Dopo la riunione durata ore all’indomani dei risultati delle elezioni europee, ci si aspettava che la testa del ministro sarebbe rotolata fuori la porta.

Il vertice del Movimento si è invece compattato per fare quadrato intorno al leader, sebbene con qualche mal di pancia. Le responsabilità per il risultato deludente del 17% vanno condivise come le vittorie, è il mantra, e nessuno chiede le dimissioni del vicepremier.

Rousseau non viene preso sul serio

Nonostante Luigi Di Maio abbia invocato le votazioni sulla piattaforma web, queste difficilmente verranno tenute in alta considerazione da chi cerca di sondare cosa succederà ora.

La possibilità che il voto degli iscritti venga manipolato è stata già cavalcata dai membri dell’opposizione. “Votare è sempre una buona cosa per la democrazia. Ma il voto di chi oggi si esprime per Di Maio sulla piattaforma Rousseau può essere manipolato? Non sono accuse infamanti di avversari politici: lo ha detto il Garante della Privacy“, dichiara su Twitter il dem Ettore Rosato e non è il solo.

Il Garante ha infatti multato la Casaleggio Associati perché non garantisce la sicurezza del voto e dei dati degli iscritti, come dimostrano tra l’altro diversi attacchi hacker che si sono succeduti.

Non è quindi mancata l’ironia sull’esito scontato del voto, sia per la fragilità del mezzo di votazione, sia per l’appoggio dei compagni di partito.

Tutti schierati per il boss

Nonostante quelli che all’esterno sono sembrati profondi dissidi interni sulla continuazione sia di Di Maio al vertice del Movimento, sia sulla vita del governo, i membri più ascoltati dalla base si sono espressi a favore del capo politico. Alessandro Di Battista ha dichiarato che non ci sono stati errori, ma il limite di essere brave persone: “Abbiamo preso i ministeri più difficili, abbiamo fatto i provvedimenti più complicati.

È andata così, siamo brave persone, penso specialmente a Luigi“.

Anche Roberto Fico è rimasto fedele alla linea, chiedendo solo di evitare il voto online: “Non parteciperò al voto. Sono sempre stato contrario alla politica che si identifica in una sola persona. Se il focus resta sulla fiducia da accordare o meno a una figura, e non sui tanti cambiamenti che invece, insieme, occorre porre in essere, non ci potrà essere alcuna evoluzione. Significa non cambiare niente“, ha scritto su Facebook.

I parlamentari scalpitano

I parlamentari non sono stati in silenzio mentre i loro destini, dopo la debacle che ha dimezzato i voti rispetto alle politiche dello scorso anno, venivano decisi a porte chiuse.

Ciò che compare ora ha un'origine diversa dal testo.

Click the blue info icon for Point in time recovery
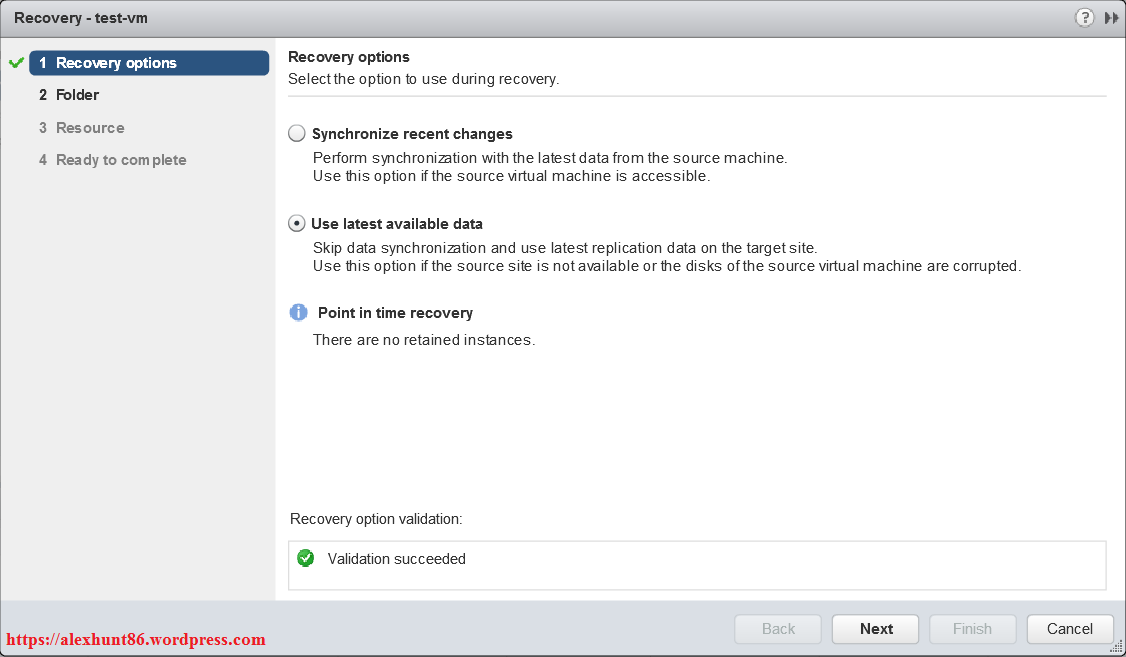 tap(298, 313)
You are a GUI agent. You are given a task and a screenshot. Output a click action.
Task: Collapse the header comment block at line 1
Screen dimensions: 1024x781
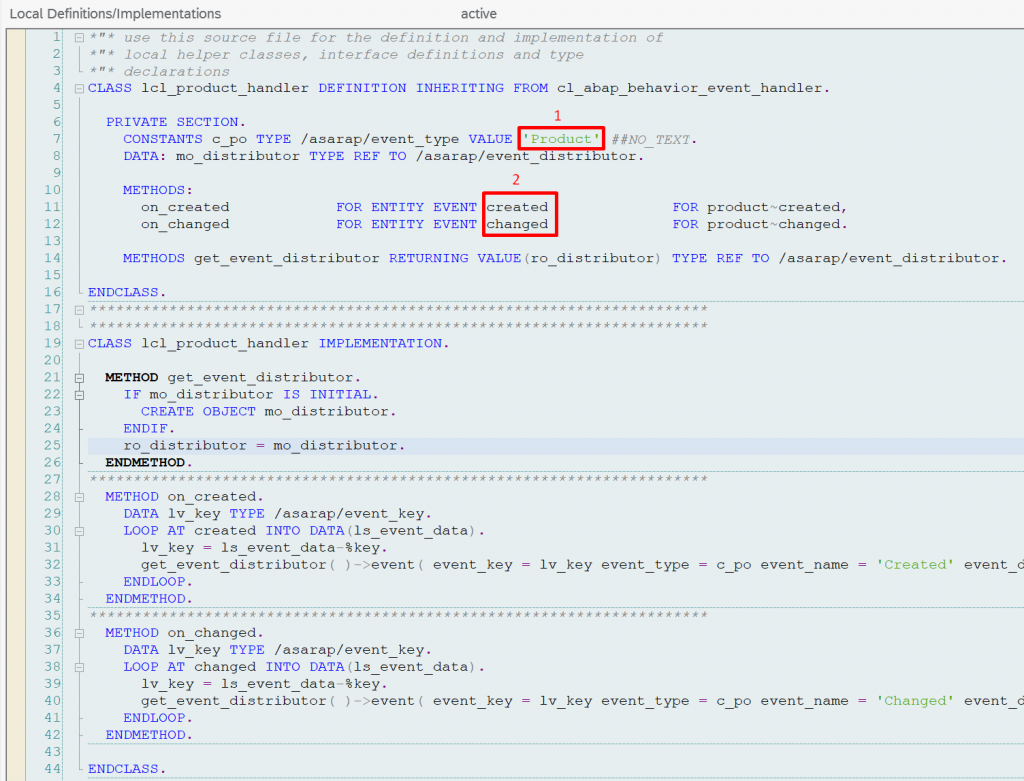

Alcuni hanno sollevato dubbi sull’efficacia nella gestione di Di Maio di tutti i suoi incarichi, ben quattro: il doppio ministero, capo politico del Movimento 5 Stelle e vicepremier. Tra le voci che si sono levate quelle della deputata Carla Ruocco e di Elena Fattori, la senatrice già ribelle. Una crisi che ha portato alle dimissioni consegnate da Gianluigi Paragone per un’intervista rilasciata a Il Corriere della Sera in cui esortava il leader a lasciare almeno un ministero.

Parole poi smentite dallo stesso Paragone, che ha rimesso la sua vita parlamentare nelle mani di Di Maio come gesto di fiducia.